Dr. Susan Myers, an associate professor of theology in the College of Arts and Sciences, is the program's director.
"The importance of educating healthcare providers about religious difference became strikingly apparent to me when I had a Jewish rabbi scheduled to speak to nursing students in one of my courses," Myers said. "The rabbi had spent nearly a year in the hospital after being diagnosed with acute myelogenous leukemia. She spoke of the kindness of nurses and doctors and of their sensitivity to her situation, but also of her need to advocate for herself."
As the rabbi shared her experience, Myers was struck by the way small gestures remain with a person who is dealing with a life-threatening illness — the doctor who delivered the diagnosis and prognosis, not by standing over the bed of the patient, but by sitting at her level; the nurse who held her hand as she struggled with the reality of what she was facing.

"That morning," Myers explained, "the rabbi had gone to her doctor with a sinus infection and bleeding gums. By that evening, she was confronted with a 4% chance of living more than two weeks. And she had to decide whether to commit to an available medication or wait for a more effective treatment, which was stuck on a truck in a blizzard."
The rabbi educated Myers and her students about the importance of centering care on the person, not on the treatment. She talked about wanting to celebrate the Sabbath — Friday evening until Saturday evening — focused on her humanity, not on her status as a patient.
For one day each week, she did not receive testing or test results. She kept Shabbat as a slice of the world to come and a time when she did not need to be working or productive but could simply be who she is, a precious human.
The rabbi recounted that many of the hospital staff were unfamiliar with Judaism and how it sometimes affected the care they provided. A chaplain visited her room in mid-December in a Santa hat, offering a cheery “Merry Christmas!” When the rabbi pointed out that she was Jewish, the chaplain changed the greeting to “Happy Holidays!” although Hanukkah had begun in November that year and had ended several weeks earlier.
But there was also the nurse who approached the sick rabbi to say that she was unfamiliar with Judaism but wanted to learn how best to serve her patient.
"I think I learned at least as much from this rabbi as my students did," said Myers. "I realized how important it is to see each patient as an individual, with distinct values and beliefs and lived experiences, and not simply as an illness. I realized that even well-intentioned people might need to learn about different religious traditions. And I realized how important it is not to assume, but to be able to ask questions and to acknowledge areas in which one needs to learn more."

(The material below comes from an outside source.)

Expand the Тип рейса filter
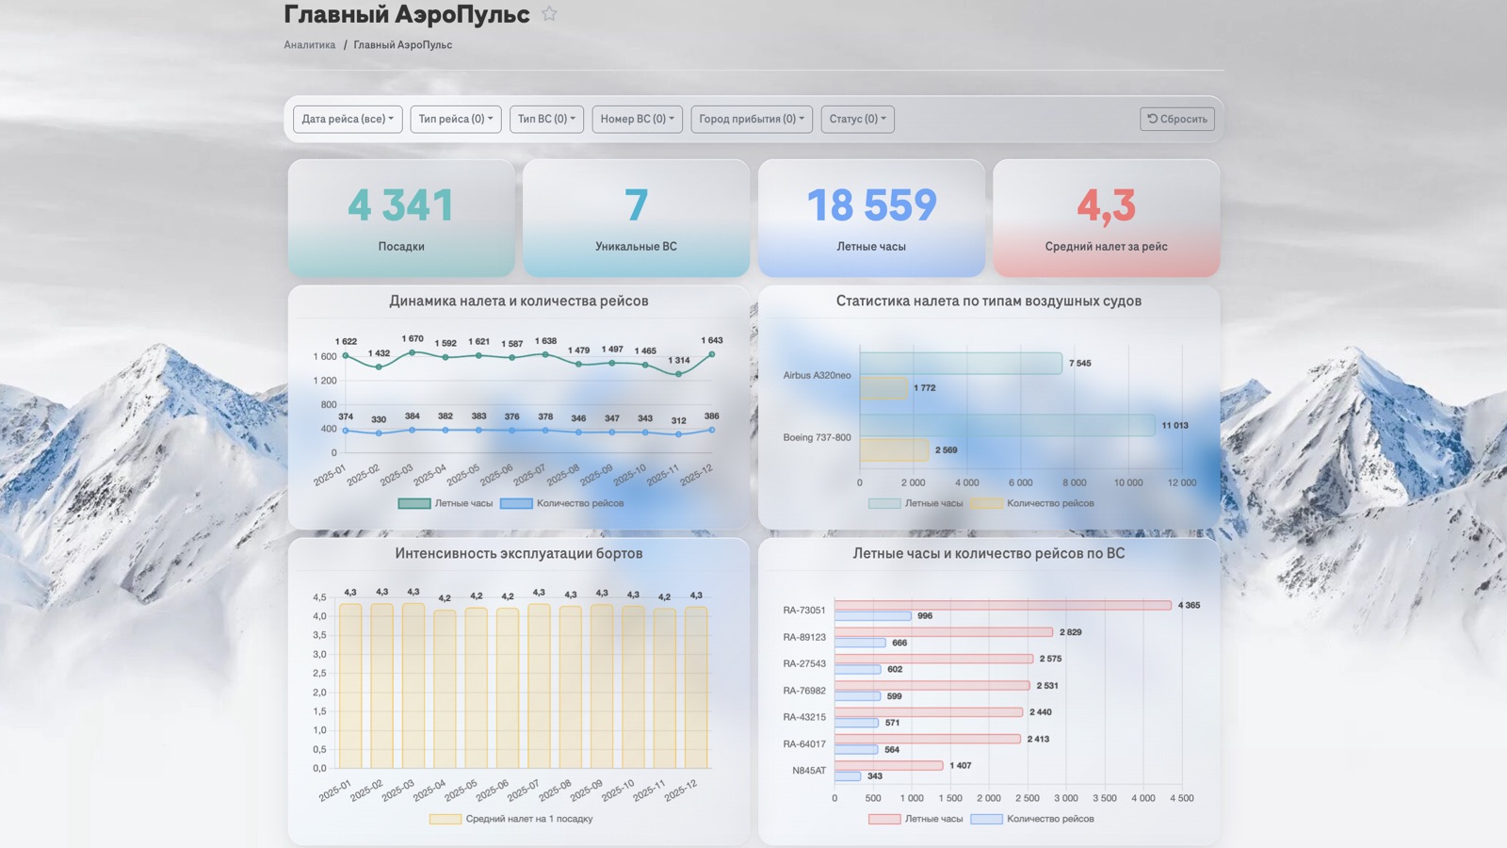pyautogui.click(x=456, y=119)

For Myers, this experience instilled a desire to learn more about the relationship between religious traditions and healthcare, as well as the conviction that she wanted to share this knowledge with her students.
"There is evidence that the vast majority of seriously ill patients want to talk about their spiritual or religious needs while in the hospital," Myers said. "Unfortunately, this element is regularly ranked as most in need of quality improvement. The Graduate Certificate in Interfaith Literacy for Health Providers was created to help change that reality and to encourage car providers to serve all patients and clients with knowledge and respect."